The developer of the Yamal LNG plant in Siberia is seeking to be on a par with global majors Royal Dutch Shell and Total in a global push to expand into electricity. Novatek will in the long run consider joint ventures to take the next step from gas to power and help nations such as India clean their air, according to chief financial officer Mark Gyetvay.

“There are still billions of people on this planet that don’t have access to power, so we may need eventually to look further downstream, we may need in the future to partner up with other potential projects to bring power, so take it from gas to power,” Mr Gyetvay said in London. “That may be one of the options for Novatek to pursue in the future.”

The world’s biggest energy companies will gather at the LNG2019 conference in Shanghai next week amid increasing pressure from investors to protect their business from a shift to lower-emission fuels. While many nations favour renewables as they seek to combat air pollution, gas is a cleaner alternative to coal to address the intermittent nature of power from solar and wind.

As a first step, Novatek has already teamed up with Siemens to explore co-operation in areas including LNG supply and power generation.

For LNG producers, investments in gas and power infrastructure in regions that offer significant demand potential helps secure an outlet for the supply from their multibillion-dollar liquefaction projects.
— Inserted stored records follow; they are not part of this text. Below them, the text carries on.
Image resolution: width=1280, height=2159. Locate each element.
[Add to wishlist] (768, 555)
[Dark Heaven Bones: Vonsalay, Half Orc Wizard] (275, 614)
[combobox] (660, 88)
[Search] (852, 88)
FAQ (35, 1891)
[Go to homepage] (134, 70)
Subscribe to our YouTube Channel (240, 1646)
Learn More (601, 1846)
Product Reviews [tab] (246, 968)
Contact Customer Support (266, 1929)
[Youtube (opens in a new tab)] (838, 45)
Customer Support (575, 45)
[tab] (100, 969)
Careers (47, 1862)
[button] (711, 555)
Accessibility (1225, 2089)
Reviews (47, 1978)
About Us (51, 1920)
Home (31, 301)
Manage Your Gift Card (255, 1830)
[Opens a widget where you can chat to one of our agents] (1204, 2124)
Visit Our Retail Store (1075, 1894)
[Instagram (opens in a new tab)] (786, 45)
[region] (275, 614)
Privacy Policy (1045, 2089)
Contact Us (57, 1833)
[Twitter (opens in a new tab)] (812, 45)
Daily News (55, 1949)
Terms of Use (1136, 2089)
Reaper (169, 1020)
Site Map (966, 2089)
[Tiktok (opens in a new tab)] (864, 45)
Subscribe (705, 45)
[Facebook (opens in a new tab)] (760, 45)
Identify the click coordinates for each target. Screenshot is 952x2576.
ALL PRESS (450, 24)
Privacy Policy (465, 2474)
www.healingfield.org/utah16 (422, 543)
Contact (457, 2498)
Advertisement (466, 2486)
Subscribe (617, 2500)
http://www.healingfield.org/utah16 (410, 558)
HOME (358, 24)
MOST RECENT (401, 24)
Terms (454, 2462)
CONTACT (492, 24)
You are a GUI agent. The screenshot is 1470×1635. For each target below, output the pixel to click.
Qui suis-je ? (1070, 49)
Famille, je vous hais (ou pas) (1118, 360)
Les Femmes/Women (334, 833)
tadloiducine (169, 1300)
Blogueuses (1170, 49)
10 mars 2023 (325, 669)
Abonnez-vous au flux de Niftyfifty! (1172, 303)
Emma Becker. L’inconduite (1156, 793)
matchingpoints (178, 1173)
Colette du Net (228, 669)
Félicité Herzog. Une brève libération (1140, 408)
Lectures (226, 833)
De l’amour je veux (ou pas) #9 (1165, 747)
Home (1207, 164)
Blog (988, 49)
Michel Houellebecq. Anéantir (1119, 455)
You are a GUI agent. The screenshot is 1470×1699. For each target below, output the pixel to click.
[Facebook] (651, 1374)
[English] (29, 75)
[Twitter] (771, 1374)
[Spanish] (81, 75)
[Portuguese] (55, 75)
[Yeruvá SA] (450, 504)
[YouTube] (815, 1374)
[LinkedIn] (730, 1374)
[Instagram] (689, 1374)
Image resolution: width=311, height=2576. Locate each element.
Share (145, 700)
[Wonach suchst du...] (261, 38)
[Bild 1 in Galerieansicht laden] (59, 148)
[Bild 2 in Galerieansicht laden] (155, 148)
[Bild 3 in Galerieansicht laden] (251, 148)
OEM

At a time of fierce competition among global LNG producers, having a customer secured through mechanisms such as an integrated gas-to-power project is a boon. Many nations in Asia and Africa lack infrastructure and need outside investment.

China’s unprecedented drive to switch from coal to gas and become the world’s second-biggest LNG importer demonstrates that “the push to clean air has already begun,” Mr Gyetvay said. India and markets in South East Asia are expected to follow.

“The exciting element is what potentially the Indian market has to offer,” Mr Gyetvay said. “It is still 40 to 45 per cent coal, it offers tremendous opportunities, Africa is a continent that is developing and needs gas. A lot of these former export countries, like the Middle East, are now moving toward gas.”

Spot LNG has crashed almost 50 per cent since the start of the year to $4.6 a million British thermal units, and lower prices are seen as a trigger for demand in nations that would otherwise opt for dirtier coal or oil.

“LNG companies with a significant amount of spot exposure have the most to lose from weak spot prices in 2019,” Sanford C Bernstein & Co analyst Neil Beveridge said March 26 in a note. The New York-based researcher sees prices returning to $8 a million Btu by the next northern hemisphere winter.

Mr Gyetvay is unfazed by what he sees as a “very, very short window of lower prices” due to the multi-decade nature of LNG projects. While on a short-term basis, there will be impact on profitability, most of Yamal LNG’s contracts are linked to crude, diluting the impact of spot price dynamics, he said.

“If the prices stay lower for a period of time, that may open up the market for us,” Mr Gyetvay said. “We are not really worried about it.”

Yamal LNG’s first production line, or train, has now switched to supplies under its long-term, oil-linked contracts, and Train 2 is starting to, he said. Train 3 started a year ahead of schedule, and its early volumes are sold on a spot basis, as is typical for new LNG plants.

That flow of uncommitted volumes is spilling into European markets, making Russia the biggest supplier of LNG into north-west European markets this year. That dynamic is helped by the plunging economics of sending a cargo from the Atlantic region to Asia after the typical premium nations such as Japan, South Korea and China pay for spot LNG disappeared.

“Europe has been a stronger market, so we are able to deliver cargoes to the European market,” Mr Gyetvay said.

“Another thing we can do is look at early nominations for contracted volumes so we are asking the buyers to step up on early nominations on their particular long-term contracts.”